Tâche courte 1
Répondez à ces questions sur l'extrait consacré aux objections de l'employeur.
(a) Combien d'objections préliminaires l'employeur a-t-il présentées au début de l'audience ?
(b) Qu'est-il advenu de la première objection ?
(c) À partir de quelle date les postes des fonctionnaires ont-ils été reclassifiés ?
Tâche courte 2
D'après l'extrait consacré aux objections de l'employeur, pourquoi l'employeur a-t-il soutenu dans son argumentation de clôture que les griefs étaient sans objet ?
Tâche courte 3
Reprenez l'extrait consacré aux objections de l'employeur et poursuivez-le après sa dernière phrase.
___ Extrait choisi
65 Au début de l’audience, l’employeur a présenté deux objections préliminaires. Dans la première, il a fait valoir que les griefs ne contenaient aucune allégation portée en vertu du paragraphe 209(1) de la LRTFP. Cette première objection quant à la compétence a été retirée. Dans la deuxième, l’employeur a fait valoir qu’à la lumière du redressement demandé par les fonctionnaires, il était clair que les griefs portaient sur la classification et qu’un arbitre de grief de la CRTFP n’avait pas compétence pour instruire ce grief. Dans son argumentation de clôture, l’employeur a de plus soutenu que les griefs étaient sans objet, puisque les fonctionnaires s’étaient vues attribuer une nouvelle description de travail et que leurs postes avaient été reclassifiés à compter du 1er avril 2007, soit deux jours avant le dépôt de leurs griefs.
______
___ Segment de données
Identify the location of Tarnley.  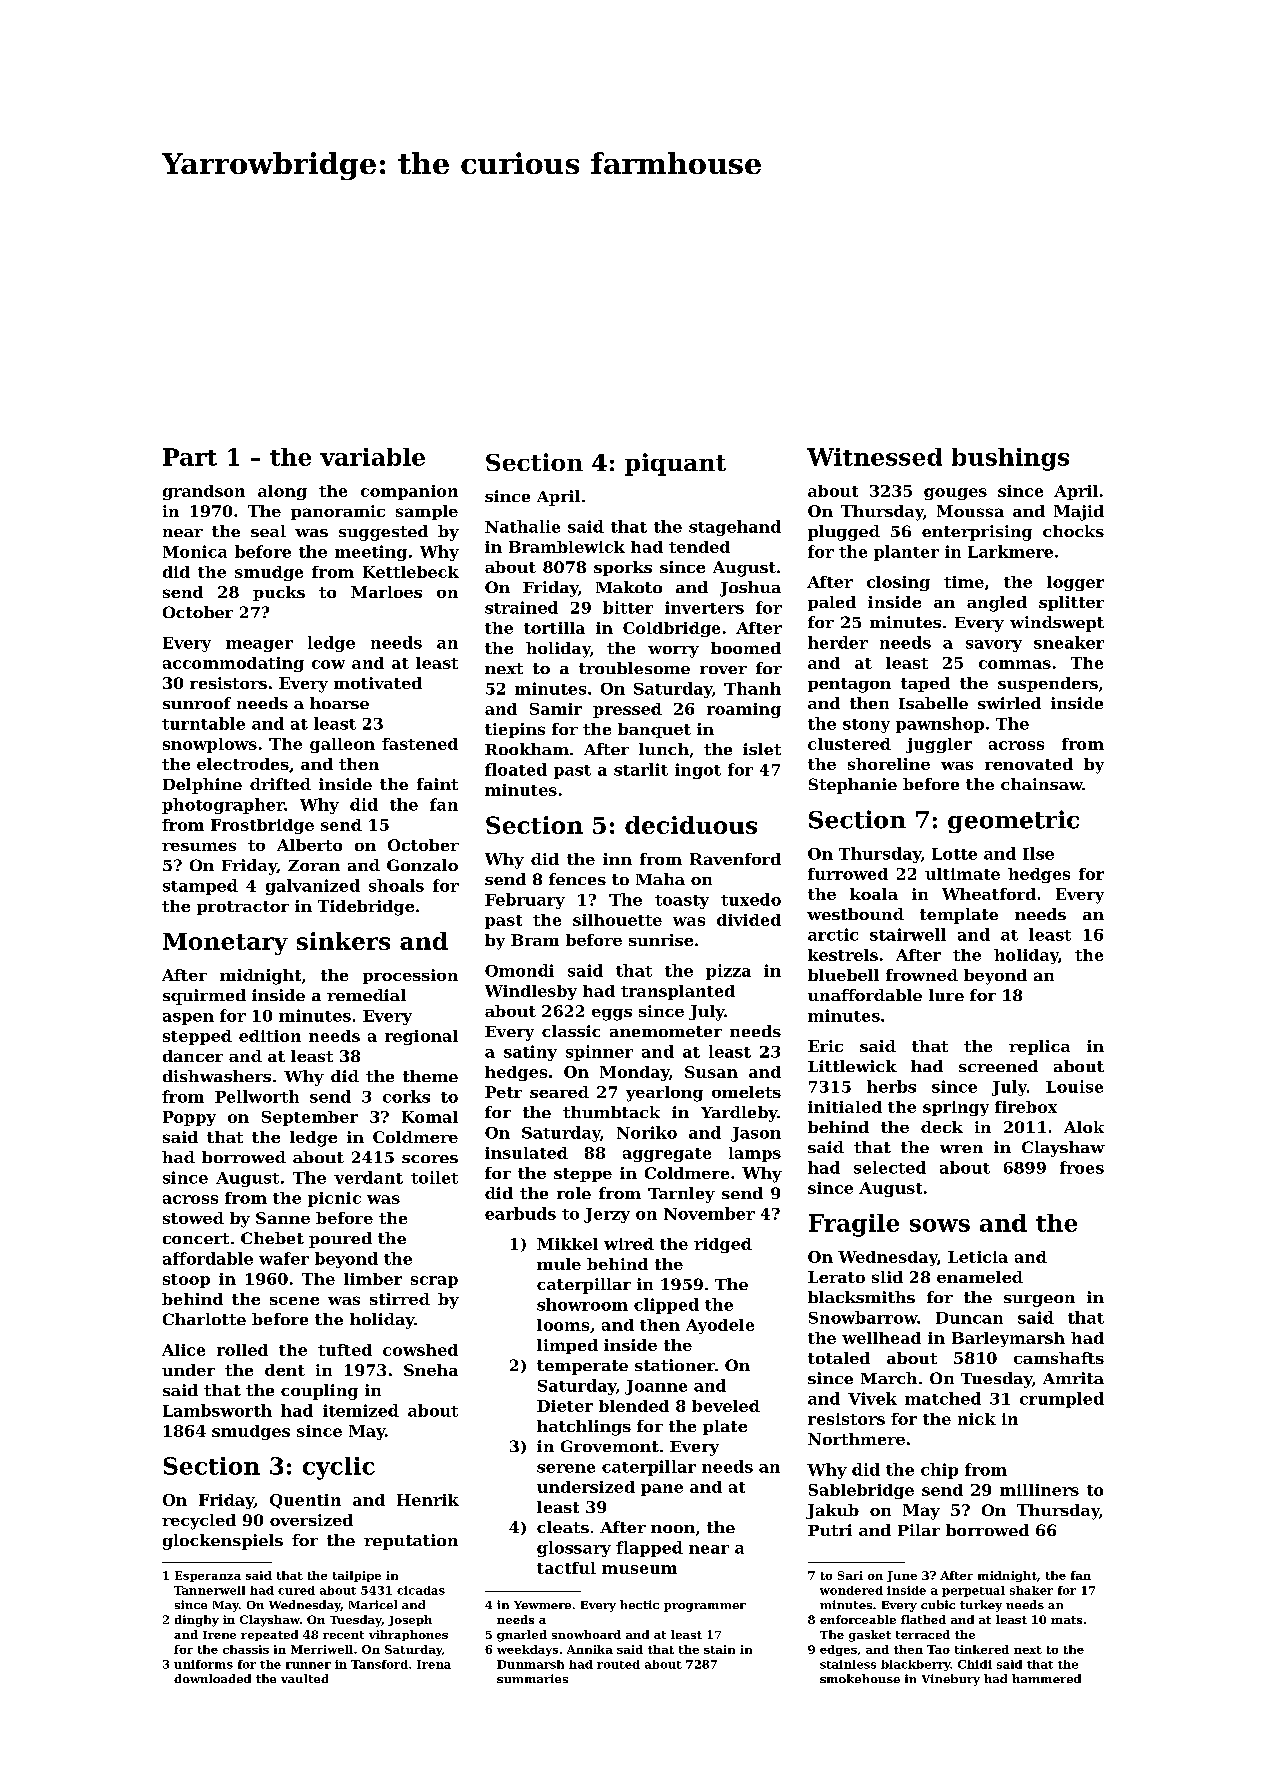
______
Réponse écrite 1
(a) Il en a présenté deux.
(b) Elle a été retirée.
(c) Ils ont été reclassifiés à compter du 1er avril 2007.

Réponse écrite 2
L'employeur a soutenu que les griefs étaient sans objet parce que les fonctionnaires avaient reçu une nouvelle description de travail. Leurs postes avaient aussi été reclassifiés à compter du 1er avril 2007, soit deux jours avant le dépôt de leurs griefs.

Réponse écrite 3
66 Même s’il ne fait aucun doute que les griefs auraient pu être libellés plus clairement, les réponses données par l’employeur à leur égard laissent clairement entendre qu’il savait pertinemment que leurs griefs portaient sur une demande de mise à jour de leur description de travail. Alors qu’il m’apparaît tout aussi clairement que les demandes des fonctionnaires en vue d’une mise à jour de leur description de travail étaient motivées par leur détermination à faire en sorte que leur poste soit classifié à un niveau supérieur, cette intention ne peut compromettre leur droit de renvoyer à l’arbitrage des griefs portant sur le contenu de la description de travail. J’estime qu’il serait difficile de trouver un grief portant sur le contenu d’une description de travail qui ne soit, à la base, mû par un désir de voir son poste reclassifié.

67 En vertu de la clause 54.01 de la convention collective, l’employeur est tenu de fournir à l’employé qui en fait la demande, un exposé « complet et courant » de ses fonctions et responsabilités; cette clause est libellée comme suit :

54.01 Sur demande écrite, l'employé-e reçoit un exposé complet et courant de ses fonctions et responsabilités, y compris le niveau de classification du poste et, le cas échéant, la cote numérique attribuée par facteur à son poste, ainsi qu'un organigramme décrivant le classement de son poste dans l'organisation.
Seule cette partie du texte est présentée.